In this test, we again see the GPU benefiting from its parallelism: As d_model increases, the size (number of elements) of the weight matrices in our nn.Linear layers grows quadratically. Since matrix multiplication is something that is, at least conceptually, easily parallelizable⁴, the increasing FLOPs required from larger matrix multiplies is something that the GPU can put its many cores to use on.

By contrast, our CPU cores appear to be saturated as d_model increases, causing the inference time to increase as d_model increases the size of the matrix multiplies. As before in our batch size tests, that does not appear to be the case for the GPU tests, as the inference time has stayed relatively constant. (We could be bottlenecked by something else, like reading the weights from global memory to on-chip memory)

`n_layers` tests

For these tests, we’ll fix d_model = 128, batch_size = 1 and vary n_layers from [128, ... 3840] in increments of 128. (That is, vary the depth of the network). Note that the upper bound here (3840) results in a ridiculously-deep network which probably has no practical analog. In a brief survey of the literature, the deepest network I could find of practical significance had 825 layers.

As expected, inference time for both CPU and GPU increases as the number of layers increases. But interestingly, at least at d_model = 128 and batch_size = 1, the GPU is no faster than the CPU, and in fact is slower regardless of the number of layers.

This is because as we add more layers, this represents more sequential work: The output of one layer is the input to the next, so there is a data dependency that prevents straightforward parallelization of the work, so the GPU’s resources cannot be easily brought to bear on an extremely deep network.

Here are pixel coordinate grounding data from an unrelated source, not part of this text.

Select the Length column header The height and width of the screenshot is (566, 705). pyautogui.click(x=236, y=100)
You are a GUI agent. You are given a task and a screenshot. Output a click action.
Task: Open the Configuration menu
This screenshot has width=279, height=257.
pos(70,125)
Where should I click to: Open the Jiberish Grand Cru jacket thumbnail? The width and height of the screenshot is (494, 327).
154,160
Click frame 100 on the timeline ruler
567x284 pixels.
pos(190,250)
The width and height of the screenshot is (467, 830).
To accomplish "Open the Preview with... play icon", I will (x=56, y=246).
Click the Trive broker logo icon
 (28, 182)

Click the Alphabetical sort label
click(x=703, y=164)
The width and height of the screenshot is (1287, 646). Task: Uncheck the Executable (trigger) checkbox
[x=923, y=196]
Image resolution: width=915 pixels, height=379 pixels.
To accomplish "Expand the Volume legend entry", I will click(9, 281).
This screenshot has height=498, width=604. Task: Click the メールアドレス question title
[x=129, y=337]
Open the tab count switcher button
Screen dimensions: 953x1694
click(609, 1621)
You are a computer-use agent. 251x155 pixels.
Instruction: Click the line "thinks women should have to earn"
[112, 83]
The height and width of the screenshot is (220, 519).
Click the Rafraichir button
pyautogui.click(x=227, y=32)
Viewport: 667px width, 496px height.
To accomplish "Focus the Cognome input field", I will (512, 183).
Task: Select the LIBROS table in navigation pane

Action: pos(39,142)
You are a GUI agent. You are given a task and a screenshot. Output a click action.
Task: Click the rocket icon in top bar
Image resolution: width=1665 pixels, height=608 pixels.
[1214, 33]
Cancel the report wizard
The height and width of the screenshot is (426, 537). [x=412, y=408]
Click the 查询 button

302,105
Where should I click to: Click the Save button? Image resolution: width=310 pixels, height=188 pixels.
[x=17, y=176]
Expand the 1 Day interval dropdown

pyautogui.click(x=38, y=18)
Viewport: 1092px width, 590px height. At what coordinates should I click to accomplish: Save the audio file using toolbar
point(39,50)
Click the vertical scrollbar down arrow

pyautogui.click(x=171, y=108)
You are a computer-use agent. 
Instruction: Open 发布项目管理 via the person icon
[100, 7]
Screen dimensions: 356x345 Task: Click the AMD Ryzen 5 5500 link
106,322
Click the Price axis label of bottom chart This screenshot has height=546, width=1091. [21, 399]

In this situation, the extra cores of the GPU go to waste, as there isn’t enough work to be parallelized to realize an advantage over the CPU.

Fix the model parameter count and trade off between `d_model` and `n_layers`

In this set of experiments, we’ll fix batch_size = 1 and set the number of model parameters to $2^{31}$, or about 2.1B parameters. The idea here is to fix the amount of FLOPs (compute) in a forward pass, but vary how many layers those FLOPs are spread across.

As an example to illustrate this point, Suppose we have a single matrix of size W = [N, N], so that the total number of parameters is $N^2$. Then multiplying x = [1, N] with it requires 2*N*N = 2*N^2 FLOPs.⁵. If we distribute the $N^2$ parameters over two matrices equally, then we have two matrices of dimensions [sqrt(N^2/2), sqrt(N^2/2)]. Each matrix multiply then takes 2*N^2/2 = N^2, so the combined FLOPs over the two layers is still 2*N^2.

“fixed parameter count tests” — fixed parameter count tests

As you can see from the x-labels, this test again results in some ridiculously deep networks, but bear with me. Since we fixed the parameter count of the model, and since the model basically a bunch of matrix multiplies, the total amount of compute is fixed, but what is being varied is the number of layers that compute is spread across, or how sequential the work is.

As expected, the less sequential the work (lower values of n_layers) the faster the inference time. In all but the highest number of layers tested, the GPU is faster than the CPU, indicating that if the model’s parameter count (from “dense compute” layers like nn.Linear) is high enough, as long as there isn’t a ridiculous number of layers that divide up the compute, the GPU’s parallelism can likely help.

Notes on optimizations

I did not compile the toy PyTorch model used for testing here, nor did I do any other optimizations for either the CPU or GPU case. However, the main source of compute here is going to be the matrix multiply in the nn.Linear layer, and I believe that is well optimized. For the CPU, in some ad-hoc tests I ran, matrix multiplication in PyTorch was about as fast as in numpy, and numpy’s implementation is very efficient. (Numpy on my system uses OpenBLAS, while PyTorch appears to use MKL for its BLAS implementation). These implementations are optimized for the specific hardware (CPU architecture) they are running on.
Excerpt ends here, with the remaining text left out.